Ora, anche per evitare pericolose ricadute sul titolo, l’obiettivo è di gestire un passaggio di consegne meno traumatico possibile. In questo scenario, è probabile che l’uscita dell'amministratore che ha guidato la banca negli ultimi cinque anni possa essere ufficializzata con l’impegno di mantenere il proprio incarico fino alla nomina di un nuovo amministratore delegato. Ma cosa è successo? In realtà sono mesi che circolano con insistenza voci sulla necessità di una ricapitalizzazione della banca che Ghizzoni, consapevole della difficoltà di trovare denari a fronte di risultati molto deludenti (in Borsa il titolo ha lasciato sul terreno quasi il 50% dall’inizio dell’anno, senza contare le perdite rilevantissime degli anni precedenti) e dopo che la banca negli ultimi dieci anni ha effettuato ben tre aumenti di capitale per un totale di circa 15 miliardi di euro. L’insoddisfazione dei grandi azionisti per i risultati della gestione è cresciuta negli anni e molto negli ultimi mesi e lo scorso ottobre è stato presentato un piano industriale giudicato insoddisfacente. E anche i risultati trimestrali (pur superiori alle stime di consensus degli analisti) segnano un calo degli utili di circa il 20% rispetto a quelli realizzati nello stesso periodo dello scorso anno.

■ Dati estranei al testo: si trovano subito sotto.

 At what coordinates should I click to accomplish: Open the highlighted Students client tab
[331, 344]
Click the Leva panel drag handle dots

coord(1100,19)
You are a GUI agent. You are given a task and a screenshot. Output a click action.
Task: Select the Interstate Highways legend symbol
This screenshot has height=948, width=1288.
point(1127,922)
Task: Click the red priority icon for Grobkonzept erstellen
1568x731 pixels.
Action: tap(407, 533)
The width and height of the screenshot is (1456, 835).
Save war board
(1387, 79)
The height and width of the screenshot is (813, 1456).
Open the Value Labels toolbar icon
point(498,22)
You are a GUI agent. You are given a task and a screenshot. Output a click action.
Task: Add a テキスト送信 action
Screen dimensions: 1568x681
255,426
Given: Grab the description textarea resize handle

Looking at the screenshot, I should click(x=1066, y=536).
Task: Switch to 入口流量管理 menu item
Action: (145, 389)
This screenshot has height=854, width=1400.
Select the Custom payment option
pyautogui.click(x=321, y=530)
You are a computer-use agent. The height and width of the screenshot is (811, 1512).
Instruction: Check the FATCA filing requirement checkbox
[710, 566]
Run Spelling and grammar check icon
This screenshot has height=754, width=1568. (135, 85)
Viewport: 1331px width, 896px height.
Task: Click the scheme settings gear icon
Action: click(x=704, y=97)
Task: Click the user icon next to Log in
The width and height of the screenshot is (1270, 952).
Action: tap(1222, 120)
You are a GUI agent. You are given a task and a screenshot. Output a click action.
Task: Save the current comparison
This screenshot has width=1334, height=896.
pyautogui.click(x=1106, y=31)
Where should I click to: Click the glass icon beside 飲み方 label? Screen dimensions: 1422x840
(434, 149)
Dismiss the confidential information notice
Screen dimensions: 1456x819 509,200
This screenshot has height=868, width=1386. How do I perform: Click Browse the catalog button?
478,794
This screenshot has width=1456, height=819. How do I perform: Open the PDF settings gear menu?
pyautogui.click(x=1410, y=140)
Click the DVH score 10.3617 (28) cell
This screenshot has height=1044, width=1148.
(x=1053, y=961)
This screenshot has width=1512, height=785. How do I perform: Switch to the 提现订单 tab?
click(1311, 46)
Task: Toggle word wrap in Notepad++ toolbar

In altre parole, la redditività della banca non è sufficiente a produrre un rafforzamento patrimoniale, mentre sul fronte delle cessioni in tutti questi mesi non sono stati fatti significativi passi in avanti. Il risultato è che il Cet1 è al 10,86%, di poco sopra al minimo regolamentare del 10,50% previsto dalla BCE per le banche italiane, e data la mole di NPL in capo all’istituto e a redditività in calo, crescono i timori che il Cet1 possa ulteriormente calare nei mesi a venire. Secondo Rbs il titolo, che già tratta con uno sconto del 60% rispetto alla media dei prezzi-obiettivo degli analisti, “prezza un deficit di capitale di 9 miliardi di euro ed è ipotizzabile un aumento di capitale di 5 miliardi” mentre Equita SIM ritiene probabile un aumento di capitale superiore ai 5 miliardi nel secondo semestre del 2016.

Quanto ai nomi in lizza, le indiscrezioni di queste ore continuano a vedere in pole position Marco Morelli, vice presidente Bofa-Merrill Lynch per Europa e Medio oriente. Tra gli altri nomi circolati, quelli di Flavio Valeri (Deutsche Bank Italia), il francese Jean-Pierre Mustier, ex Unicredit, oltre a quello di Alberto Nagel, AD di Mediobanca, e Gaetano Miccichè, DG di Intesa SanPaolo. In ambienti finanziari internazionali si raccoglie anche l'ipotesi Fabrizio Viola, AD di MPS. Diverse posizioni anche sulla presidenza. Con i soci che sono divisi sull’ipotesi di una conferma di Vita o di un rinnovamento complessivo. In questo caso, avrebbe ottime chances Lucrezia Reichlin, consigliere eletto dai fondi. Ma c’è anche, tra gli azionisti, chi vorrebbe che ad assumere la carica di presidente sia lo stesso Ghizzoni. L’incarico di trovare il manager adatto a succedere a Ghizzoni è affidato a un cacciatore di teste. Il nuovo AD dovrà ideare il nuovo piano industriale e che andrà adeguatamente finanziato. Ma su questo non ci sarebbe identità di vedute tra i soci: la gran parte degli azionisti sarebbe favorevole un aumento di capitale consistente, mentre le fondazioni azioniste preferirebbero un drastico piano di dismissioni (a partite da Fineco) per evitare investire ancora quando devono già gestire una pesante minusvalenza potenziale.